Flag Telecom, a wholly-owned subsidiary of Reliance Communications, announced that it has started a $400-million submarine cable project connecting India to key foreign locations.
Flag Telecom said the project, called 'Falcon' would connect India with countries in the Middle East and Africa, including Bahrain, Kuwait, Oman, Qatar, Saudi Arabia, Sudan, UAE, Yemen, Sri Lanka, and the Maldives.
Officials said the idea behind connecting Middle East was to tap into the rapid growth of trade, tourism and communications in the region.
Reliance also said several nations in the area are expected to de-monopolize their respective telecom sectors and that Reliance could cash in on having an early presence.
India 's international bandwidth capacity is largely dominated by Tata-owned VSNL and Bharti Airtel.

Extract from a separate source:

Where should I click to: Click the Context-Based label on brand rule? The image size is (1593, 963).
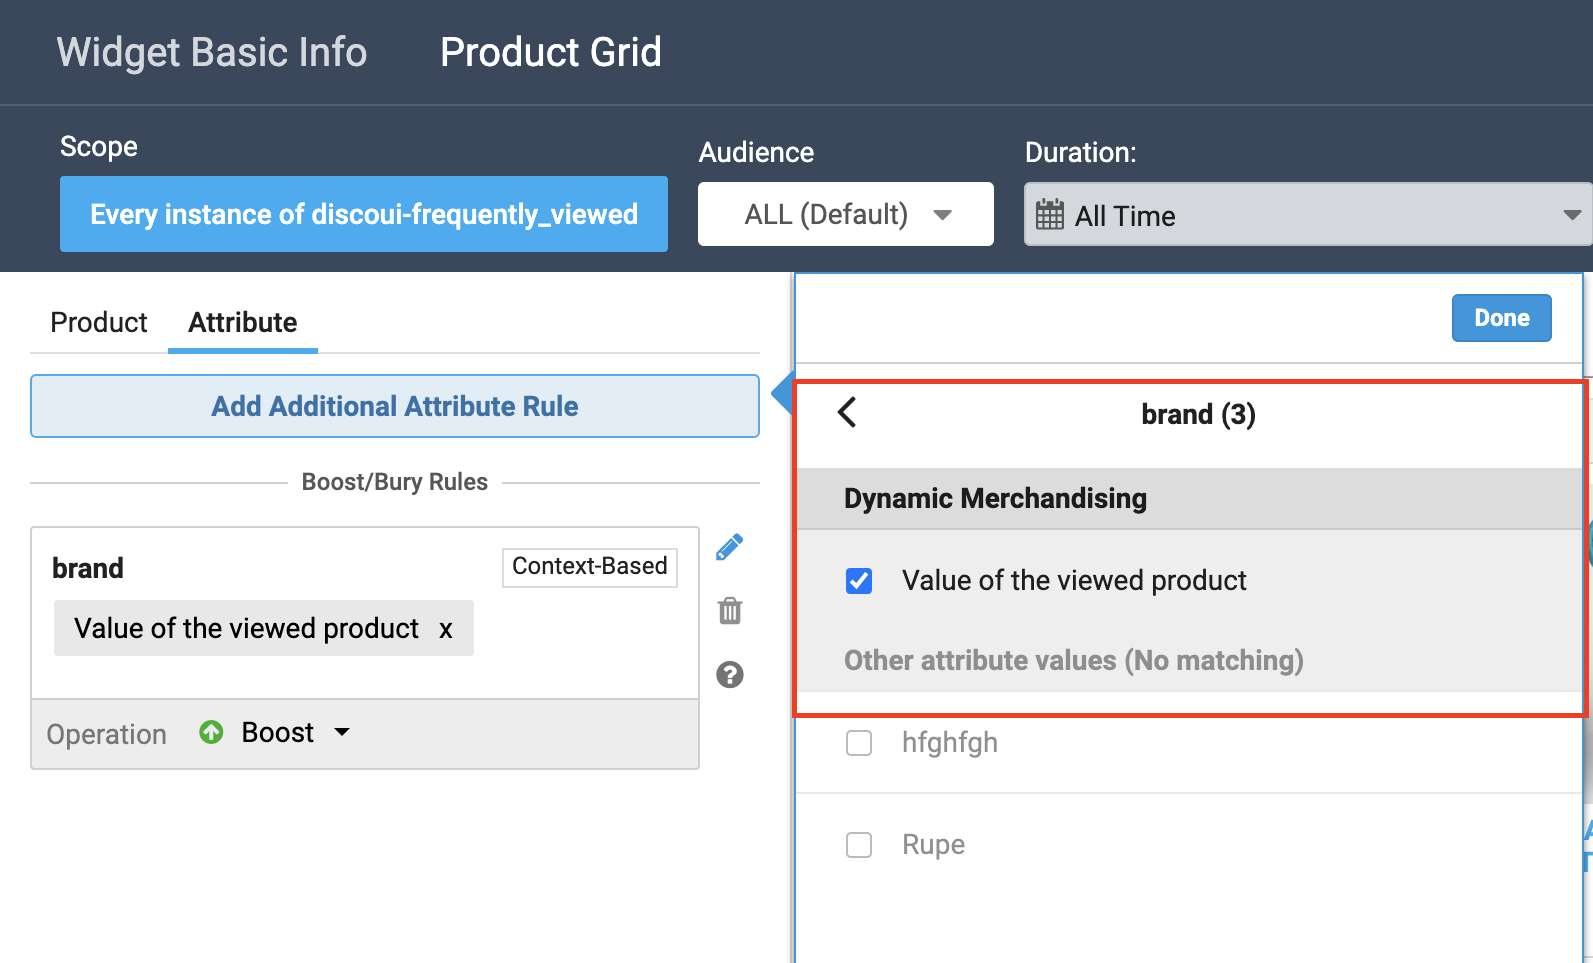coord(589,566)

Interestingly, most of India's international capacity is skewed towards the Eastern side - Singapore and from there on to the US west coast.
As India's IT sector looks more towards Europe and other parts of the world, bandwidth capacities being added by cable systems like Falcon would come in handy and spur lowering of costs.
Falcon cable will cover nearly 12,000-km. route and have a capacity of 2.56Tbps that would carry ever increasing traffic within Middle East, connecting it to Europe and eventually to the US.